2025-03-16
1
It is a statistical method to model relationship between a dependent variable and an independent variable.
The formula for simple linear regression: \[ y = \beta_0 + \beta_1 x + \epsilon \]
Linear regression finds the line of best fit line in data by finding \(\beta_1\) that minimizes \(\epsilon\), the estimation of error.
The least squares estimates for \(\beta_0\) and \(\beta_1\) are:
\[ \hat{\beta}_1 = \frac{\sum_{i=1}^n (x_i - \bar{x})(y_i - \bar{y})}{\sum_{i=1}^n (x_i - \bar{x})^2} \]
\[ \hat{\beta}_0 = \bar{y} - \hat{\beta}_1\bar{x} \]
Here, \(\beta_0\) is the intercept and \(\beta_1\) the slope.
set.seed(141)
x <- 1:50
y <- 7 + 3*x + rnorm(50, mean = 0, sd = 5)

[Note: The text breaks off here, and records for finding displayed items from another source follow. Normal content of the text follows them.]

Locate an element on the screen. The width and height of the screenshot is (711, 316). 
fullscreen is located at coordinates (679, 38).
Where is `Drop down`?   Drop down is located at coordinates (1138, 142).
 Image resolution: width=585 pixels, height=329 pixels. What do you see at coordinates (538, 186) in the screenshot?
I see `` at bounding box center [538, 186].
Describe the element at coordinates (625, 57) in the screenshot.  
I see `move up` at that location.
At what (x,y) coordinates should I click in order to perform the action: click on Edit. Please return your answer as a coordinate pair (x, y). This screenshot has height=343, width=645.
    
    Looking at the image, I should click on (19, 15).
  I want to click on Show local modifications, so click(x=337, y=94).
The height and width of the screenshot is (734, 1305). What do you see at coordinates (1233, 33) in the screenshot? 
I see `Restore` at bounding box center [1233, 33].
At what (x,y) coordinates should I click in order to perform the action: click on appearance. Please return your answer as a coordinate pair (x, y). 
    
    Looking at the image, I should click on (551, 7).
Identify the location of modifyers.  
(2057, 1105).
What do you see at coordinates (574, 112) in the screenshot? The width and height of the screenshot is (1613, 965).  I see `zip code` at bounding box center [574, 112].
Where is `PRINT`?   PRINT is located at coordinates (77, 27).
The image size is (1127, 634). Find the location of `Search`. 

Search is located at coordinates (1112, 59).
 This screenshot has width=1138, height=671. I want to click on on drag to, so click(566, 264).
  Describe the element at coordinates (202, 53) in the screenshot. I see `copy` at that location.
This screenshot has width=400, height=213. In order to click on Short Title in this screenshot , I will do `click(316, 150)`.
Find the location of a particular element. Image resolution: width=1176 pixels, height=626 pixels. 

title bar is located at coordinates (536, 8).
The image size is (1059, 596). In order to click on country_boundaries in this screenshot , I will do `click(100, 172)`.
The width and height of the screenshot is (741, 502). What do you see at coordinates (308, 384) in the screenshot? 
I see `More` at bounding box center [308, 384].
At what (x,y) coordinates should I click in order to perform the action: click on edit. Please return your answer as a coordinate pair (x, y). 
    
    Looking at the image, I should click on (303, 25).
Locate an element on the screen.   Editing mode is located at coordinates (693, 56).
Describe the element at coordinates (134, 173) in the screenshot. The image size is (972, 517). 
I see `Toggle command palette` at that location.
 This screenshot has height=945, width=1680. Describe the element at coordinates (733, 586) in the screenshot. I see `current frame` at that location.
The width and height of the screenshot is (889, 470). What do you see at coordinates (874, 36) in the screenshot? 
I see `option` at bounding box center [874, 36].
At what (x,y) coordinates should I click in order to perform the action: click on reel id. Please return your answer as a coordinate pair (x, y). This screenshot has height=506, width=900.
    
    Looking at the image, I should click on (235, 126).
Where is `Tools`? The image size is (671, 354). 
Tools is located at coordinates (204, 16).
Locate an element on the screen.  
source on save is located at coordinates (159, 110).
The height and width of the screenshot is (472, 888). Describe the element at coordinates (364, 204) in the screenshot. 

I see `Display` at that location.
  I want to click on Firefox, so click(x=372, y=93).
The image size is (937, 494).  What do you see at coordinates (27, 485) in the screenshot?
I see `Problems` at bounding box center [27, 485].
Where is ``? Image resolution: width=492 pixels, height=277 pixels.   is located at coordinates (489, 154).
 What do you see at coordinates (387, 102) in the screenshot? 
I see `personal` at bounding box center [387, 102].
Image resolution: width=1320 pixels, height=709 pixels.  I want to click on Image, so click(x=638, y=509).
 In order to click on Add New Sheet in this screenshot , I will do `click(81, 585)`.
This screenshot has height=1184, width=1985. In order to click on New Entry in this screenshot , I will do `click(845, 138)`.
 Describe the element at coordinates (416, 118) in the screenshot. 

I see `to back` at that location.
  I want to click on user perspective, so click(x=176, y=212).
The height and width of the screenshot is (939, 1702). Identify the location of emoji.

data <- data.frame(x = x, y = y)
# Fit linear regression model
mod <- lm(y ~ x, data = data)
# Create a ggplot2 plot
library(ggplot2)
plot1 <- ggplot(data, aes(x = x, y = y)) +
geom_point(color = "orangered") +
geom_smooth(method = "lm", se = FALSE) +
ggtitle("Scatter Plot with Best-Fit Line")
`geom_smooth()` using formula = 'y ~ x'
Residuals should be randomly scattered around 0, there should be no obvious pattern, like U-shape(non - linear). Also, there should be no increasing/decreasing trends.